*** EXERCISE DATA Section Begins ***

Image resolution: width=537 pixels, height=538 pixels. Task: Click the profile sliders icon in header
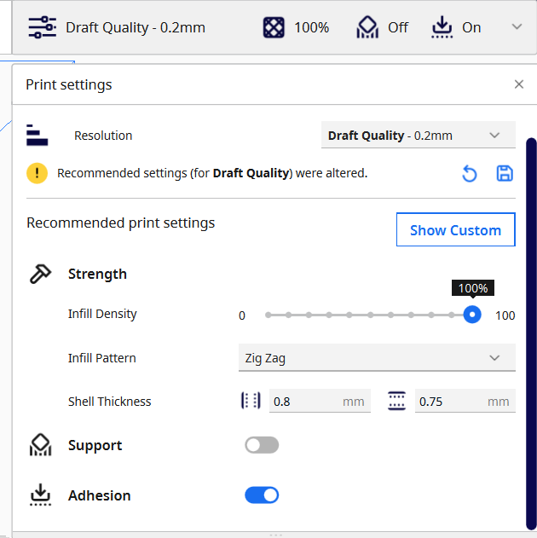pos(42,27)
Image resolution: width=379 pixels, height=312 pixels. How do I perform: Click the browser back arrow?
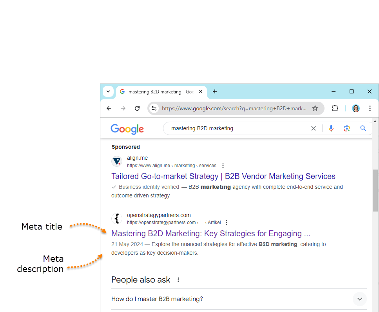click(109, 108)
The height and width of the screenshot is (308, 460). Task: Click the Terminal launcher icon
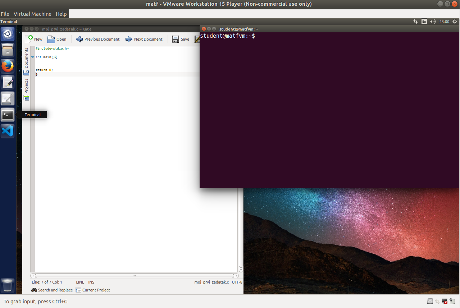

*** EXERCISE DATA Section Ends ***

Please output all of the entries exactly as they appear, with no pictures.

Image resolution: width=537 pixels, height=538 pixels. Task: Click the profile sliders icon in header
pos(42,27)
Image resolution: width=379 pixels, height=312 pixels. How do I perform: Click the browser back arrow?
click(109, 108)
The height and width of the screenshot is (308, 460). Task: Click the Terminal launcher icon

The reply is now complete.